START SOURCE PASSAGE

Posted by Blake Gratton in Foreclosure, Mortgage, Real estate

ForeclosureFew things are as devastating as losing your home. Sadly, it’s not always inevitable. In many cases the foreclosure could’ve been avoided with some outside help.

You are in a unique position to advise your clients in financial matters. If you know that a client is on the path toward foreclosure, take the time to show them how it can be avoided. First, remind them of some of the hidden difficulties that will arise if foreclosure occurs.

Finding a new home. Don’t let your clients believe that it will be better to let the foreclosure happen, because after they lose their home, they will still need to find a new place to live. All too often, the price they will need to pay in rent will be almost as high if not higher than their current mortgage payment. Remember: The owner of the property needs to make his mortgage payment, too, so he’s going to charge a rental payment that’s higher than his mortgage costs.

Deficiency judgment. It’s not uncommon that the sale of the home is insufficient to cover the remainder of the mortgage. When the property has been damaged, or market values have dropped, the owner may end up with a bill in the tens of thousands for the difference.

END SOURCE PASSAGE
START SOURCE DATA

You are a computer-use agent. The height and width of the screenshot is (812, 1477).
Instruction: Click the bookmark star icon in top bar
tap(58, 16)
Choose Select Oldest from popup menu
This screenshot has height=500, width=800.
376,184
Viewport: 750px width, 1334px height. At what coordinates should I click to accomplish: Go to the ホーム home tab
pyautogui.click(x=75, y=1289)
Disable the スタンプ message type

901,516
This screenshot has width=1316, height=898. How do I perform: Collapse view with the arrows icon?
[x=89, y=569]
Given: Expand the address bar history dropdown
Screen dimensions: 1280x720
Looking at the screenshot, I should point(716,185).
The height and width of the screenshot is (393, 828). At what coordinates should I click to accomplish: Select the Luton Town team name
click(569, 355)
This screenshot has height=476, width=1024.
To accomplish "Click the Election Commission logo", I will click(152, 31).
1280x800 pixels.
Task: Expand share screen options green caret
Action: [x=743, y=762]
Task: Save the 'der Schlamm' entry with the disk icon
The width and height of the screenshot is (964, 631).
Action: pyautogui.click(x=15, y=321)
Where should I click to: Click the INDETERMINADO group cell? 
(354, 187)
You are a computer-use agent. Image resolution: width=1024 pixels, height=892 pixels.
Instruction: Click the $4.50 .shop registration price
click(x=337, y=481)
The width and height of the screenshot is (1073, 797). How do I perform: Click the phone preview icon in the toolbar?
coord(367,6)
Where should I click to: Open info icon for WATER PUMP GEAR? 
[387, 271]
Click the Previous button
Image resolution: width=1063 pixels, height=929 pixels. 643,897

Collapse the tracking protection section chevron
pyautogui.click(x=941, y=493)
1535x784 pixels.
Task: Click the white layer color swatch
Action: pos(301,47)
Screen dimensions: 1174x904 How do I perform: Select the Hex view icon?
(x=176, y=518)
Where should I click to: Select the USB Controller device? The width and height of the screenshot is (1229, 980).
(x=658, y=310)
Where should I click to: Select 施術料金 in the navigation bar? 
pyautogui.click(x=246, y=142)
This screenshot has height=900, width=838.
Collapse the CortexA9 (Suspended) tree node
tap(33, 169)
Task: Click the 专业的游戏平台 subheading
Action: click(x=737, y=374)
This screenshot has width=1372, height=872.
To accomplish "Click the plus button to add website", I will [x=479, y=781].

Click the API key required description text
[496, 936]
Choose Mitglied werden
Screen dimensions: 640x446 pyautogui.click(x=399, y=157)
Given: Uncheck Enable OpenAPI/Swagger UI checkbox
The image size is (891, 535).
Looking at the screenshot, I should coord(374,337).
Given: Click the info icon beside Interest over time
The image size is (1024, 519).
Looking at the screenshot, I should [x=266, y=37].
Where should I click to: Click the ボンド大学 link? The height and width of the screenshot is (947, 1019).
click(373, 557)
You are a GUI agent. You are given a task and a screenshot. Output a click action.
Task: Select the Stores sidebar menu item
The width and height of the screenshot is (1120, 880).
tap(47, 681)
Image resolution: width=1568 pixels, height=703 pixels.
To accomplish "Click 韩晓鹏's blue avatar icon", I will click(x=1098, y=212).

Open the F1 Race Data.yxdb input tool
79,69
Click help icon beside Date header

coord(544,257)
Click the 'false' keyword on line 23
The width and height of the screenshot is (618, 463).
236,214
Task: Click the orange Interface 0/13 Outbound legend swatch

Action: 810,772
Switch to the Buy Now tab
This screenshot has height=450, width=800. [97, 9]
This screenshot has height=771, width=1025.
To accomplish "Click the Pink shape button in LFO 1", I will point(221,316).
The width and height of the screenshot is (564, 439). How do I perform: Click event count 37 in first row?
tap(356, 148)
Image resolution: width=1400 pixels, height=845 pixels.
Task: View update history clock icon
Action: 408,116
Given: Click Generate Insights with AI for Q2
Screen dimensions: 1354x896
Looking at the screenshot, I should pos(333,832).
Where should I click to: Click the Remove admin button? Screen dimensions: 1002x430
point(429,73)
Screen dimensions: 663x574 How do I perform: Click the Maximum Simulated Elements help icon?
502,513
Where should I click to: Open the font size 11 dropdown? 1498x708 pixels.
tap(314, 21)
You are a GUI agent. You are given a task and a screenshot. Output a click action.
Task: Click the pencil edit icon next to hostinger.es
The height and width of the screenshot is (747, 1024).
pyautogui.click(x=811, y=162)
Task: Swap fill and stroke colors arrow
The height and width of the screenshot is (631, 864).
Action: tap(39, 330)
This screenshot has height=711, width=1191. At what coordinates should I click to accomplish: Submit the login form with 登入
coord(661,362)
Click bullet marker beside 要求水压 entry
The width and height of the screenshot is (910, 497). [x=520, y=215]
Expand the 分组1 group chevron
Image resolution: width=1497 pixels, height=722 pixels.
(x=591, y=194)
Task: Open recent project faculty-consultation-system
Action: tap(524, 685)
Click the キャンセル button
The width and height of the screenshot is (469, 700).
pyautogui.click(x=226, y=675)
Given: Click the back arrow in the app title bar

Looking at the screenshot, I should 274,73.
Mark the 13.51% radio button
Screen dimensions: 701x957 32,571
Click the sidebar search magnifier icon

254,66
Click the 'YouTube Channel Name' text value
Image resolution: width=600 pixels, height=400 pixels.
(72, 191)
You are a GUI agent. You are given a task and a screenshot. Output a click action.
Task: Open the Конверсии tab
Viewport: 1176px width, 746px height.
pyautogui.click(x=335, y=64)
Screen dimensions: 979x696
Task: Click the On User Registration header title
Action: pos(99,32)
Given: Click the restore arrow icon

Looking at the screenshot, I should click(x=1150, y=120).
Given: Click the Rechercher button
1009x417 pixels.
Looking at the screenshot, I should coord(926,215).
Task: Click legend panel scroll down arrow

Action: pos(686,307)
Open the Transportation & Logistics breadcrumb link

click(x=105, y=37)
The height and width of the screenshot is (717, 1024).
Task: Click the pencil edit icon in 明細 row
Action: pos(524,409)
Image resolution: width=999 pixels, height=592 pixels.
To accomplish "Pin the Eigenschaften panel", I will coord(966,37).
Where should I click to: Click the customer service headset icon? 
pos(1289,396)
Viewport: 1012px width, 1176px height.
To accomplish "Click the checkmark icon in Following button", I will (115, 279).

END SOURCE DATA

WORK REQUEST –
Continue the post on helping clients avoid foreclosure, starting after its last sentence about the deficiency bill.

RESPONSE TO THE EXERCISE –
Despite what many people think, most lending institutions are not anxious to foreclose. It’s a last-ditch effort to recover their money and minimize their losses, and it’s an incredible hassle. Most lenders would rather avoid it, if possible. There are multiple sources for help that your client should be aware of, and most lenders will be happy to hear that their clients are going to try to keep their home rather than just await a foreclosure.

Housing Counseling Agency. The US Department of Housing and Urban Development maintains a list of HUD-approved counseling agencies. Have your client call (800) 569-4287 to find the agency nearest them

FHA-Insurance fund. FHA borrowers may qualify to have HUD make a one-time payment to bring their mortgage current. See www.hud.gov/foreclosure for more information on the requirements to qualify.

Different mortgage program. Have them talk to a loan officer about the possibility of refinancing their mortgage to a more affordable program.

Special Forbearance. Many borrowers can qualify for a new payment structure if they’ve had an increase in their cost-of-living, such as unexpected medical expenses, or a decrease in wages. This payment structure will allow the owner to repay the lender in a given time frame.